[Entries on target coordinates]
** start **

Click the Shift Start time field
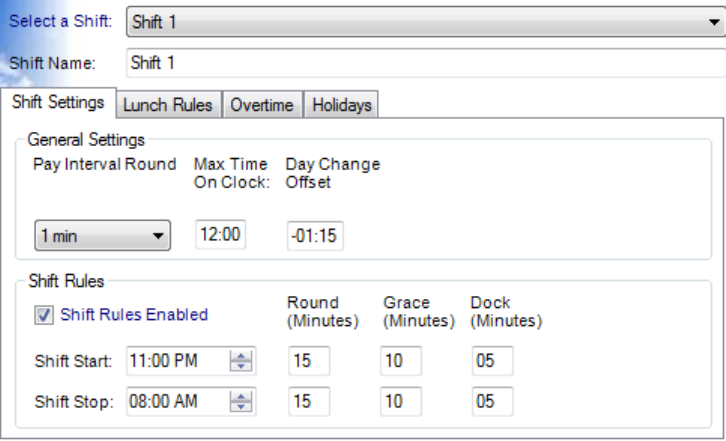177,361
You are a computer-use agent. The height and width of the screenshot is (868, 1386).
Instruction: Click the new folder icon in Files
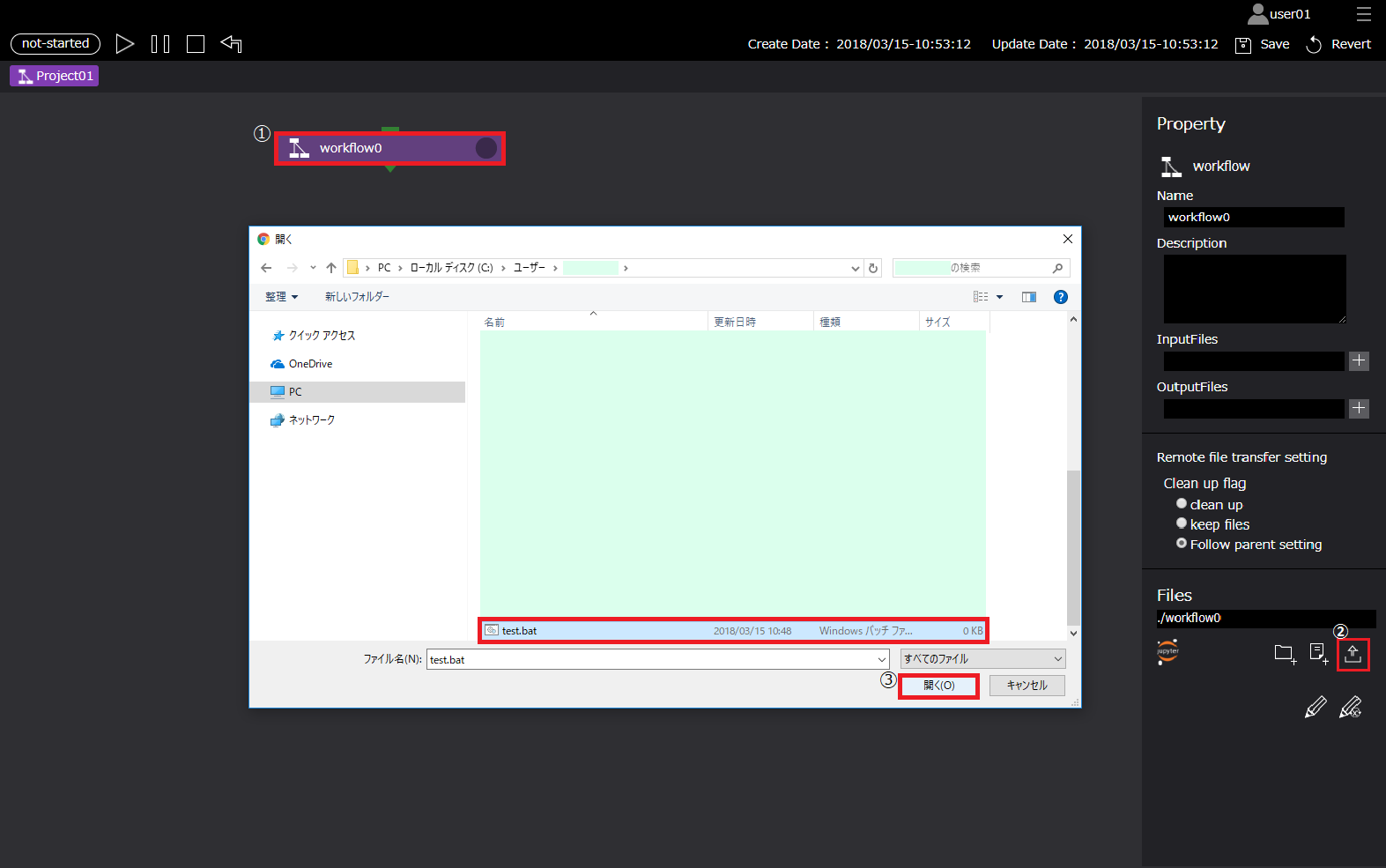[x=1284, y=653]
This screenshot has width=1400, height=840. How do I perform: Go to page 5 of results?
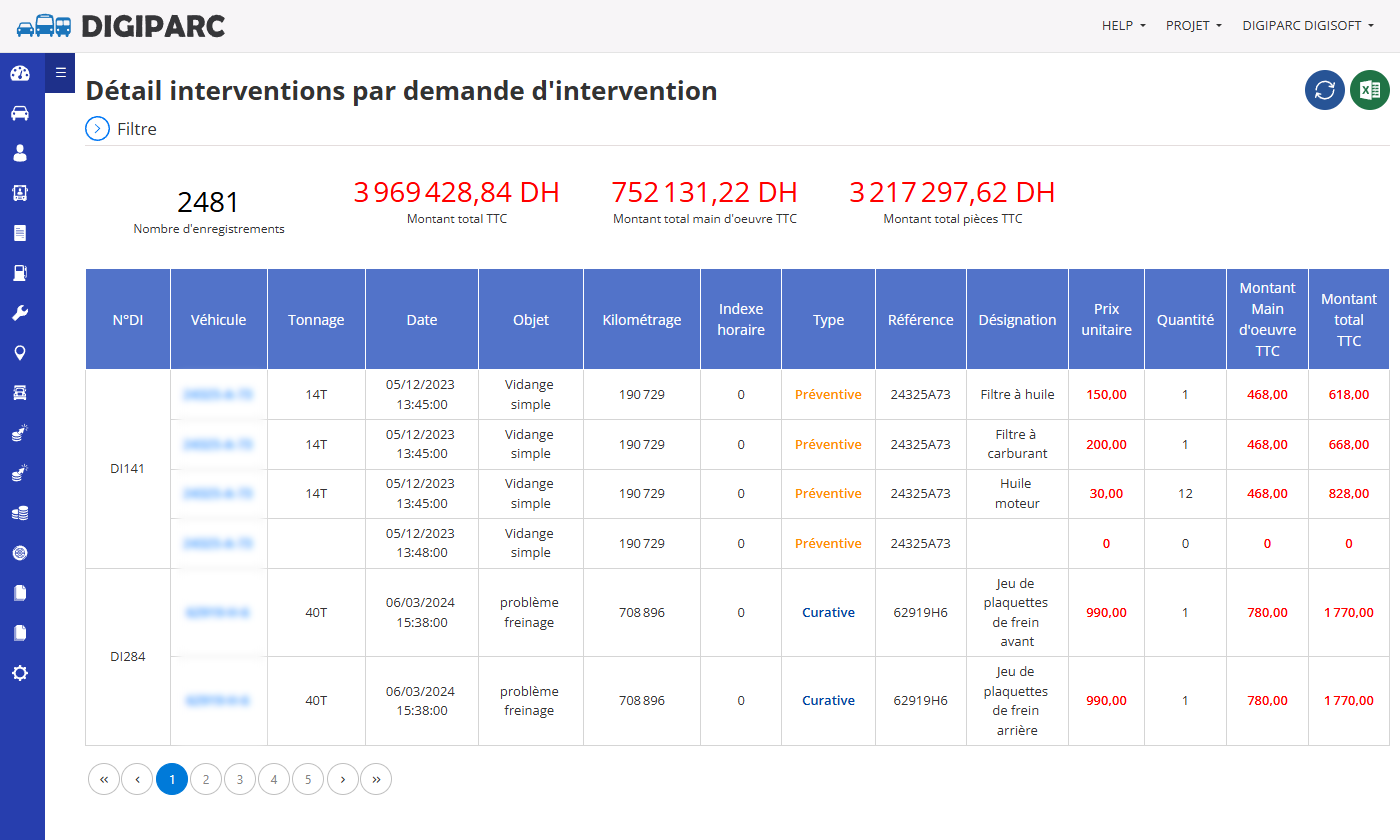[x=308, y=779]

** end **
** start **

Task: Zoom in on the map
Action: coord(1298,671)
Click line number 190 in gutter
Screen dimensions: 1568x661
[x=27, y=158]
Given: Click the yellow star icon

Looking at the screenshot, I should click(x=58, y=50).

** end **

### Problem requirements
Could you output this listing as a two-column CSV with the headers request and location, one row per request, beginning with the line that contains "This screenshot has" and continuing through the line that contains "[x=308, y=779]"? Quote each field, replace line breaks with spaces, and leave the pictures out.

### Full answer
request,location
"This screenshot has width=1400, height=840. How do I perform: Go to page 5 of results?","[x=308, y=779]"